* Provided text
The latest from Berlin: Last name, photo & more

anisamri The Daily Mail passes on the last name and photo (right) of the suspect identified by the authorities in the Berlin massacre. He is believed to be armed and dangerous. And, oh, yeah, he is probably a member of a “large” Islamic organization:

This is the Tunisian asylum seeker with ‘links to Islamic extremists’ who has become Europe’s most wanted man after his ID was found under the seat in the lorry used to massacre 12 people at a Berlin Christmas market.

Police today revealed they are hunting Anis Amri, 23, a refugee who came to Germany earlier this year. His paperwork was found in the truck’s footwell.

He is probably armed, ‘highly dangerous’ and a member of a ‘large’ Islamic organisation and has weapons training abroad, security sources say.

The suspect was also in contact with a ‘network of leading Islamist ideologists’.

This afternoon, police raided a migrant shelter in the town of Emmerich, western Germany, where he is believed to have lived.

Amri, who was born in the desert town of Tataouine in 1992 – a well-known ISIS stronghold close to the Libyan border – was apparently recently arrested for GBH but vanished before he could be charged.
In August 2016 he was arrested with a fake Italian passport and released but his phone was said to be monitored. He then disappeared in December, according to Die Welt.

A Facebook profile in his name shows ‘likes’ linked to Tunisian terror group Ansar al-Sharia, a Tunisian group with followers linked to extremists who murdered 22 at Tunis’ Bardo Museum in March 2015 and then 39 tourists at a beach resort in Sousse.

Germany’s state minister said the suspect’s asylum application had been rejected and that he appeared to have used different names.

Amri has temporary permission to stay in the country but was due to face an asylum hearing.

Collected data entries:
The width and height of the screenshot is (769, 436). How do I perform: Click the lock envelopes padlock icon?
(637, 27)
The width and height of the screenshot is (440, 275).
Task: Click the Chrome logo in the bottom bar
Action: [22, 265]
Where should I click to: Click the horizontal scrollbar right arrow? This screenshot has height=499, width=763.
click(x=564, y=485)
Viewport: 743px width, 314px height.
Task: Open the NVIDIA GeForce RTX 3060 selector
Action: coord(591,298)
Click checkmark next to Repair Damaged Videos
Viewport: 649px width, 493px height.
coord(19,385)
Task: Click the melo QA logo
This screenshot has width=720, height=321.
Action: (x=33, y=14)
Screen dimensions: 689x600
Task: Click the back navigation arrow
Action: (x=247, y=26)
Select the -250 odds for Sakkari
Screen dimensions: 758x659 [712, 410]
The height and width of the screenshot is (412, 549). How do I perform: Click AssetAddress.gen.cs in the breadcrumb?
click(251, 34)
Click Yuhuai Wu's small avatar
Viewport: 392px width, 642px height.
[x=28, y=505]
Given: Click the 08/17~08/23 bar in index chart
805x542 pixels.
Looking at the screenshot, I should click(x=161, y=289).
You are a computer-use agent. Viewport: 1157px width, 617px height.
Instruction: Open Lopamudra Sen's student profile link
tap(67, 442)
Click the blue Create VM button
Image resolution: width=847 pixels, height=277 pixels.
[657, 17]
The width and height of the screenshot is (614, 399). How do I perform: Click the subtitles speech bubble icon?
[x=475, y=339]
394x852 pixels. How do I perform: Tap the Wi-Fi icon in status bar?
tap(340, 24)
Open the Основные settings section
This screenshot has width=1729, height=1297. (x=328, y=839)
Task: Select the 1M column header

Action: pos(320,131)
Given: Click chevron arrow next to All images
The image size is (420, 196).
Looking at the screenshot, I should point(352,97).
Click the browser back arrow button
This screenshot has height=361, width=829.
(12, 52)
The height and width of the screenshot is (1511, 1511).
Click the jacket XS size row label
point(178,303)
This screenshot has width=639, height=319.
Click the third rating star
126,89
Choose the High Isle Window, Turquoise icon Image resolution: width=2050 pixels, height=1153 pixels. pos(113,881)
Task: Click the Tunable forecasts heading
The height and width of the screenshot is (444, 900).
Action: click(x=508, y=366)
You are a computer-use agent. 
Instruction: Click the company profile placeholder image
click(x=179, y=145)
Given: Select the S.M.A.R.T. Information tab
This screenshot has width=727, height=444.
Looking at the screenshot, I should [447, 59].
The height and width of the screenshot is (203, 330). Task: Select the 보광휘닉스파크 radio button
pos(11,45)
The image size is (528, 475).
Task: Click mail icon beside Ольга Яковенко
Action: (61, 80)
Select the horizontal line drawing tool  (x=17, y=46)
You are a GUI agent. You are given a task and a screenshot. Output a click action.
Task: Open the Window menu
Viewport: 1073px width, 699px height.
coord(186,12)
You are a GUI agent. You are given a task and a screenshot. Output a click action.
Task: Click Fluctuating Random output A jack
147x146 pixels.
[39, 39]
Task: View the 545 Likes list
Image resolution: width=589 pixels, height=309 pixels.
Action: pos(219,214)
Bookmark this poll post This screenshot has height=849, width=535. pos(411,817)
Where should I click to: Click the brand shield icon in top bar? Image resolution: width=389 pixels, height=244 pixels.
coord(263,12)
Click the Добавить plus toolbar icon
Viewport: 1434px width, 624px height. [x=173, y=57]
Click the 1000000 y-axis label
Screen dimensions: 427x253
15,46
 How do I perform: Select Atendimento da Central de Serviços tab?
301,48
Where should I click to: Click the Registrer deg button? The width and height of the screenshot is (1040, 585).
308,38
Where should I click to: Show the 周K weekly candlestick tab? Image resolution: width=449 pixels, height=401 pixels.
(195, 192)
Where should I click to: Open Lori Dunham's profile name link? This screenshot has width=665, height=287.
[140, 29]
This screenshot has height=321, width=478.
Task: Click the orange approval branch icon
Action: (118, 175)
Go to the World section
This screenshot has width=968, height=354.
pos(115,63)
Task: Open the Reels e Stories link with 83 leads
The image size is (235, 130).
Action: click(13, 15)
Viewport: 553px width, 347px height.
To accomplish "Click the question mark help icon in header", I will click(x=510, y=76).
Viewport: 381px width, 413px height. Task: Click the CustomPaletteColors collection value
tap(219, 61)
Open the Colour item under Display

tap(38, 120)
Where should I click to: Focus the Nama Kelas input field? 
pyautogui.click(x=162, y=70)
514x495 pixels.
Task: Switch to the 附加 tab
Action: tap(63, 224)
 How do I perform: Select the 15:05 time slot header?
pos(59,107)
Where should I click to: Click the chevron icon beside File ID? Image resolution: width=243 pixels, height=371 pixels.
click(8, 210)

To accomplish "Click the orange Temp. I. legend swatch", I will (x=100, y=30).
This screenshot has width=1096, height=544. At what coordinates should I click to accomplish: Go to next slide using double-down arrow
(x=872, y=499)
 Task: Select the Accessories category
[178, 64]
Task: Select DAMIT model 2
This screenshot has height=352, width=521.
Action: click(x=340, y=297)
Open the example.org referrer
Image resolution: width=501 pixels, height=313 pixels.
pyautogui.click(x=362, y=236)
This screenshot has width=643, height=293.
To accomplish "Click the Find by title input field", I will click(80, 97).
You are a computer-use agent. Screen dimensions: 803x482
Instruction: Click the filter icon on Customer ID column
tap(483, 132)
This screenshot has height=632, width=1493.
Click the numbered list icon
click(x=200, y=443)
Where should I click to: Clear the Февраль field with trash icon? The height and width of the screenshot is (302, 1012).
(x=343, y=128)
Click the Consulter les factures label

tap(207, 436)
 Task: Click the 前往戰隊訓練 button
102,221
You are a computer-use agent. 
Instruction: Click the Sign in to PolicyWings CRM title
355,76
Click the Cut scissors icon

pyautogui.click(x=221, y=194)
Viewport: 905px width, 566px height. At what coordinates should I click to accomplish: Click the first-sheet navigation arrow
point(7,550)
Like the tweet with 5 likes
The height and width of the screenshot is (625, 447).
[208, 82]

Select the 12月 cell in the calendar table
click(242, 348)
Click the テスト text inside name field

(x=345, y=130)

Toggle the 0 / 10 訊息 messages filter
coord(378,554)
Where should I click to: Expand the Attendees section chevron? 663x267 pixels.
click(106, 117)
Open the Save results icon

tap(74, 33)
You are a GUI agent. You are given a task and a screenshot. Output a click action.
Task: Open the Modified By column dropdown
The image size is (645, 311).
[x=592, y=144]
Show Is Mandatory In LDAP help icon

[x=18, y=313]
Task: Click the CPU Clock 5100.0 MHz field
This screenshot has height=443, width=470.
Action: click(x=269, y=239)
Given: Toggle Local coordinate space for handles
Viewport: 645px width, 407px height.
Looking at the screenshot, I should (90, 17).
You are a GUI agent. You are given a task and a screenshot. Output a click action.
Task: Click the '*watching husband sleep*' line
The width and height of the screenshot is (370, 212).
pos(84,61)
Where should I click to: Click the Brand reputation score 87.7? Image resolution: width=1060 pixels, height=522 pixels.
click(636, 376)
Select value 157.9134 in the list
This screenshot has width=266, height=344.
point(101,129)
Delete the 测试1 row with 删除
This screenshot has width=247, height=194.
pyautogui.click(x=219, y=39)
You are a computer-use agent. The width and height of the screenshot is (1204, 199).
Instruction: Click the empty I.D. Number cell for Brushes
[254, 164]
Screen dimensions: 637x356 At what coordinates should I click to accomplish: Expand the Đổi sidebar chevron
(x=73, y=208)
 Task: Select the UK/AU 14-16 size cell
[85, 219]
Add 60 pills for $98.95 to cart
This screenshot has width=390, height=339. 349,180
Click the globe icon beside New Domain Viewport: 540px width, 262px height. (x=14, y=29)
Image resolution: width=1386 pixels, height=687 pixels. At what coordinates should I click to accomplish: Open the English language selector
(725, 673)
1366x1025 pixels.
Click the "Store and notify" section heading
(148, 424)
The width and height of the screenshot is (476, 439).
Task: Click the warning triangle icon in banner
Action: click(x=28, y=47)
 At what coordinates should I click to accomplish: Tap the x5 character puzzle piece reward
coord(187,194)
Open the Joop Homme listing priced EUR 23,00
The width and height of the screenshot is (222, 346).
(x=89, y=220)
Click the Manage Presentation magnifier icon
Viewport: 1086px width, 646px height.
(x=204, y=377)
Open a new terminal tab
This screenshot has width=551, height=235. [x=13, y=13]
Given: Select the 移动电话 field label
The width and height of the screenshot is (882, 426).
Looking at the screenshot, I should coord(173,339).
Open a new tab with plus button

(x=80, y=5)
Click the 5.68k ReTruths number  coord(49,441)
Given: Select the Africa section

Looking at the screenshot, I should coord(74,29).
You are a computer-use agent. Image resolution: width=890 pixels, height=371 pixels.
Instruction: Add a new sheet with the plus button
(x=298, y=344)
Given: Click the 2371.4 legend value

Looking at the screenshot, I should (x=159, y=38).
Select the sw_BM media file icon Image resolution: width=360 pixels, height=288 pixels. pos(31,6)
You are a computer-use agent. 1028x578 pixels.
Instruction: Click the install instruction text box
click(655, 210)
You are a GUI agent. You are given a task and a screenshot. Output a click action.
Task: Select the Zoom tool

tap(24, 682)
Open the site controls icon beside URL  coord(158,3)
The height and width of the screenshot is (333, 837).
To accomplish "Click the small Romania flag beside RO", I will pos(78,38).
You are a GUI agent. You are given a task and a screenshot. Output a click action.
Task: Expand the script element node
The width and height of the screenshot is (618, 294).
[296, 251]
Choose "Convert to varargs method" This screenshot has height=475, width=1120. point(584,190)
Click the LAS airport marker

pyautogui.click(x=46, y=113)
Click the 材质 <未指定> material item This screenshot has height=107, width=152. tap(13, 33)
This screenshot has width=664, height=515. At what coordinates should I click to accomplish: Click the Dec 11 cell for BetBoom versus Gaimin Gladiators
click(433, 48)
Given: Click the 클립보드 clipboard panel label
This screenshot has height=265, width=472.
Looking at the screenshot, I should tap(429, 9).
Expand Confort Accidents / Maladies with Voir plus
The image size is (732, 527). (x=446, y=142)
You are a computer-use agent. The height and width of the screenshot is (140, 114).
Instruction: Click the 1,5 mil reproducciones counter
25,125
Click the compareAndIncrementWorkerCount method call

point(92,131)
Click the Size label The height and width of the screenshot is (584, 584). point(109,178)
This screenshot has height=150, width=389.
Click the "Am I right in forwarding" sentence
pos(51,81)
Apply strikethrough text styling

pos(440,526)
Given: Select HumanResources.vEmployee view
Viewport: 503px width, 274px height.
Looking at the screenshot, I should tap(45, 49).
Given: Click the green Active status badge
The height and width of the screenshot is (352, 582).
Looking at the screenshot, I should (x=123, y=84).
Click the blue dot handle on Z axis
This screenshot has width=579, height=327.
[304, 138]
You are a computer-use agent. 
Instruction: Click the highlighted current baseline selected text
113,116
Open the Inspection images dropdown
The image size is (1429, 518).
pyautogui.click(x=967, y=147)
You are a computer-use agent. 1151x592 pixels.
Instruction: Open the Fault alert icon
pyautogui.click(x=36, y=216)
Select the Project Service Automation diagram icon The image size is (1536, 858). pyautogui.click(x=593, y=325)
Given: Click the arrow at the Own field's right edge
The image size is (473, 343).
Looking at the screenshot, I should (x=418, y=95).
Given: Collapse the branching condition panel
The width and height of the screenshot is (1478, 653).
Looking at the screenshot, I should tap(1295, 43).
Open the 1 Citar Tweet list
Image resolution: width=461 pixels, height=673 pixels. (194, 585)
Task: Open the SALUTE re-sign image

* The problem
In the text on the Berlin market attack suspect, rewrite the stretch from "In August 2016" through "used different names.", swapping "passport" for "identity card".

* Reply to the task
In August 2016 he was arrested with a fake Italian identity card and released but his phone was said to be monitored. He then disappeared in December, according to Die Welt.

A Facebook profile in his name shows ‘likes’ linked to Tunisian terror group Ansar al-Sharia, a Tunisian group with followers linked to extremists who murdered 22 at Tunis’ Bardo Museum in March 2015 and then 39 tourists at a beach resort in Sousse.

Germany’s state minister said the suspect’s asylum application had been rejected and that he appeared to have used different names.